Another possible confounding factor in our results was the use of propofol and sevoflurane for anesthetic maintenance. There was no significant difference in the use of sevoflurane in two groups in our study. Besides, the size of the sample, in which anesthesia maintained with sevoflurane, was very small (only 4 patients in the control group and 3 patients in the RIPC+ RIPostC group). Thus, the use of sevoflurane did not interfere with the results. The effect of RIPC and RIPostC may have been less affected by the use of propofol in our study than in other studies that used RIPC alone. Because the RIPostC protocol provides additive cardioprotective effects, it may offset a part of the negative effect of propofol. In addition, the dose of propofol was low (0.05–0.08 mg/kg/min) in the present study, and large doses of sufentanyl were administered. Overall, several promising effects were observed in this study even though propofol anesthesia was used. Recently, several basic studies [23] and clinical studies [24, 25] have reported conflicting results regarding the relationships among propofol, volatile anesthetics, and RIPC; thus, more evidence is needed to confirm that the influence of propofol and sevoflurane interferes with the protective effects of RIPC at different dosages and different operation types.
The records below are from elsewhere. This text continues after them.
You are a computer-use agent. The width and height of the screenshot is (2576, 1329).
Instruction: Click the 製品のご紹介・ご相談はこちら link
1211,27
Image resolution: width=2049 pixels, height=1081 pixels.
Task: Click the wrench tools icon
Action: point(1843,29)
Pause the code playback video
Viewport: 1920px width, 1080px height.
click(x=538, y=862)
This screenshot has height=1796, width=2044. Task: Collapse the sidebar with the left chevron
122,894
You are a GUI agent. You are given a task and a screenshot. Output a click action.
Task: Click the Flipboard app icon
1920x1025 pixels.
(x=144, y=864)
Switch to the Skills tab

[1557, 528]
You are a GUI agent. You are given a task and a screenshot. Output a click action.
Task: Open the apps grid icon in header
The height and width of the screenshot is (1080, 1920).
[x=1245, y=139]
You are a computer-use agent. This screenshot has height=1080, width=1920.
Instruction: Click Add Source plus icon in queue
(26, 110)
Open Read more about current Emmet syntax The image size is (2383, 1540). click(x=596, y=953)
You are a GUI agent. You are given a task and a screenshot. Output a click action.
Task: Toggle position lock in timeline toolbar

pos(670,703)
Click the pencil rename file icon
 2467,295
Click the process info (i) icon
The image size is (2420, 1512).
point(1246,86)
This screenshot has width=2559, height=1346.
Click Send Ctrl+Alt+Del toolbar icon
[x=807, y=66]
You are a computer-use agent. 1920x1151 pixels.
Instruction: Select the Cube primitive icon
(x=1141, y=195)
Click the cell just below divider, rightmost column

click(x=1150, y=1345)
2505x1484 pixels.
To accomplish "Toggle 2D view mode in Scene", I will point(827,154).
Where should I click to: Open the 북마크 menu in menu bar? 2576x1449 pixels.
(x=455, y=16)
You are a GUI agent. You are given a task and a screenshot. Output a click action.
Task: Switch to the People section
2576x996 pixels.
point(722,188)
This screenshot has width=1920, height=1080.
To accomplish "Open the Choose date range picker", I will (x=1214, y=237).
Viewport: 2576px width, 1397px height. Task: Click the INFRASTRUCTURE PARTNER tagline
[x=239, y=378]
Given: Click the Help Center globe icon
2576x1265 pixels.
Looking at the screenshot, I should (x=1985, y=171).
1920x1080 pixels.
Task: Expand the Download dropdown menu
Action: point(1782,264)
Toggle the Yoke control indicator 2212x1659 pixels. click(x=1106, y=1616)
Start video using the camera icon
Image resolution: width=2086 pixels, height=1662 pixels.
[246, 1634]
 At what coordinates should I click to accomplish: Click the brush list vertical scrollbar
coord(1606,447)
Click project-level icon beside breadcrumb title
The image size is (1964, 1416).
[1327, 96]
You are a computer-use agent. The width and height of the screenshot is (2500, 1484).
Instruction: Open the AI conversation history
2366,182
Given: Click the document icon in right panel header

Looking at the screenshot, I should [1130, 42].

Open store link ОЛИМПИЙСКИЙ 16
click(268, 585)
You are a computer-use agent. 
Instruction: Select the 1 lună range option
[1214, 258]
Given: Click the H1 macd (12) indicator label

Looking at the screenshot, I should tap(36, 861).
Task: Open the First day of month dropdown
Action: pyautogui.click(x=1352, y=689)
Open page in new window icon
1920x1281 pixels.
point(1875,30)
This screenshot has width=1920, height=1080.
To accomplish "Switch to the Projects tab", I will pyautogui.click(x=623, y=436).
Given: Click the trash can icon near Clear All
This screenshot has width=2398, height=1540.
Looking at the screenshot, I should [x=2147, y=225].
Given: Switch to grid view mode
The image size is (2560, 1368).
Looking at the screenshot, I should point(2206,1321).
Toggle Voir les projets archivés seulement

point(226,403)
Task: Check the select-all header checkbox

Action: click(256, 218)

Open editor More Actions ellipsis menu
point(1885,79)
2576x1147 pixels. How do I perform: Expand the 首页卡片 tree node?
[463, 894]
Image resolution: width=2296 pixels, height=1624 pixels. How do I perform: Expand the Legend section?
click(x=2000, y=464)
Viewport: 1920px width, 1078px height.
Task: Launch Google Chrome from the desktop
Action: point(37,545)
The number of patients using inotropic drugs preoperatively was significantly larger in the control group [46(76.7%) vs. 23(38.3%); P < 0.001]. One could argue that this could increase myocardial work, oxygen consumption, and potentially myocardial damage. All patients enrolled in this study were screened and randomly grouped. Furthermore, only low dose (3~5 μg/kg/min) dopamine or dobutamine infused by microinfusion pump was administered when patients required inotropic drugs before surgery in our center. Moreover, dopamine and dobutamine exhibited short half-life and rapid metabolism. Thus, the difference of the number of patients using inotropic drugs in two groups had little impact on the serum cTnI levels in patients 6 h after aortic declamping (the primary endpoint).

Our results showed that there was no significant difference in VIS (8.8 ± 6.1vs.9.3 ± 6.1; P = 0.60) between two groups after CPB. VIS is a score reflecting the amount of inotropic drugs support. If the intervention significantly affected myocardial protection, a lower inotrope requirement and a lower VIS after CPB would be expected. A possible explanation for this was the lack of appropriate samples, since VIS after CPB was not given at the primary endpoint. Furthermore, many factors affected the use of inotropic drugs during the operation, while the protective effect of RIPC combined with RIPostC could not significantly impact the VIS.

This study has some limitations. First, this was a single-center study that included a relatively small sample size of patients who participated in a randomized controlled trial. Orthotopic heart transplantation surgery is a highly complex procedure with high demands for both the surgeon and the anesthesiologist. It was therefore unrealistic to conduct a multicenter trial. Second, the serum cTnI level is a sensitive and specific biomarker for detecting cardomyocytes injury that can reflect the amount of myocardial destruction. Although we found that serum cTnI levels were significantly reduced in our study, the number of patients enrolled was too small and a larger-scale trial is needed. Third, long-term clinical outcomes were not investigated.

Conclusion

The present study is the first to demonstrate the effects of RIPC with RIPostC in patients undergoing orthotopic heart transplantation. We found that applying RIPC with RIPostC reduced serum levels of the myocardial injury marker cTnI at 6 h after aortic decamping. Further studies performed to explore different clinical outcomes as primary endpoints and that include follow-up data are clearly warranted.